1. Record Your Actions
At the end of the day, reflect back and write down what you did. Begin to create a relationship with your actions. This will start to allow you to become more mindful of what you are actually giving your time to.
2. Record Your Speech
More subtle than the actions, can you become more aware of how you are speaking and what you are speaking about. At the end of the day, recall conversations. Remember the topics and tones.
3. Record Your Thoughts and Emotions
Even more subtle, can you begin to be tuned into what is occupying your thoughts and emotions. These are so weaved together, it is easier to begin with them as dance partners.

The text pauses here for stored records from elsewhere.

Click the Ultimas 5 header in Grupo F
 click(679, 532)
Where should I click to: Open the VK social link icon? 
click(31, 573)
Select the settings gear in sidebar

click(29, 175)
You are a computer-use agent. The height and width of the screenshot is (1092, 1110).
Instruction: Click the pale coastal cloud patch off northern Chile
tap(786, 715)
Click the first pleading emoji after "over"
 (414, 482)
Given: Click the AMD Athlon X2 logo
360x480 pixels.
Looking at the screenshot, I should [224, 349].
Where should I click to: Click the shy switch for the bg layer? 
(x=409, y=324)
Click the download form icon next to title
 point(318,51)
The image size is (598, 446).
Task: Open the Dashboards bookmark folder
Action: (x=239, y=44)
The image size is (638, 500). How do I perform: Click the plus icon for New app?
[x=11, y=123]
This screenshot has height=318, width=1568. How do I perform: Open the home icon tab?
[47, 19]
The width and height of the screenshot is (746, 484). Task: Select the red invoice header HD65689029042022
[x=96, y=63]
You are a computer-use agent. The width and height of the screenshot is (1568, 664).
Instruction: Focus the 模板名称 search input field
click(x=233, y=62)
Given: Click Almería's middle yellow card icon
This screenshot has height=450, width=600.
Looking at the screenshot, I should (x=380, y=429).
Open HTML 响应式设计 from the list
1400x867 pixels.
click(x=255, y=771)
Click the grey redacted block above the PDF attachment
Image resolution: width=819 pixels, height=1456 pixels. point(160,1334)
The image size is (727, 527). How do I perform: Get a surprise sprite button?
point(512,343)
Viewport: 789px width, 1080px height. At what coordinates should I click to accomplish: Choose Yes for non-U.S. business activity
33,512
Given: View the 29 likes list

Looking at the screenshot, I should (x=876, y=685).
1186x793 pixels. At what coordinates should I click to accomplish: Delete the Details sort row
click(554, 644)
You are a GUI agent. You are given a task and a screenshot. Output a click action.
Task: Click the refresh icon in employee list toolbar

4. Engage With Your Dreams
You might not dream, but when and if you do, start to write them down. The more attention you pay to your dreams, the more likely they are to pay attention back. When the conscious rests, the unconscious can come to the surface. You will meet parts of yourself you were unaware of. This is an easy and relatively safe place to begin to make friends with the range within you. We cannot really interpret our own dreams as we will see them through the smallness of our conscious mind. If you do not already work with a Jungian Therapist, we suggest picking up a copy of Robert Johnson’s Inner Work: Using Dreams and Active Imagination for Personal Growth.
5. Learn A New Skill
There is something that you have always wanted to do but don’t know how. Take that pottery, painting, writing, surfing, or blacksmith class. Practice being a beginner and learning. Observe closely.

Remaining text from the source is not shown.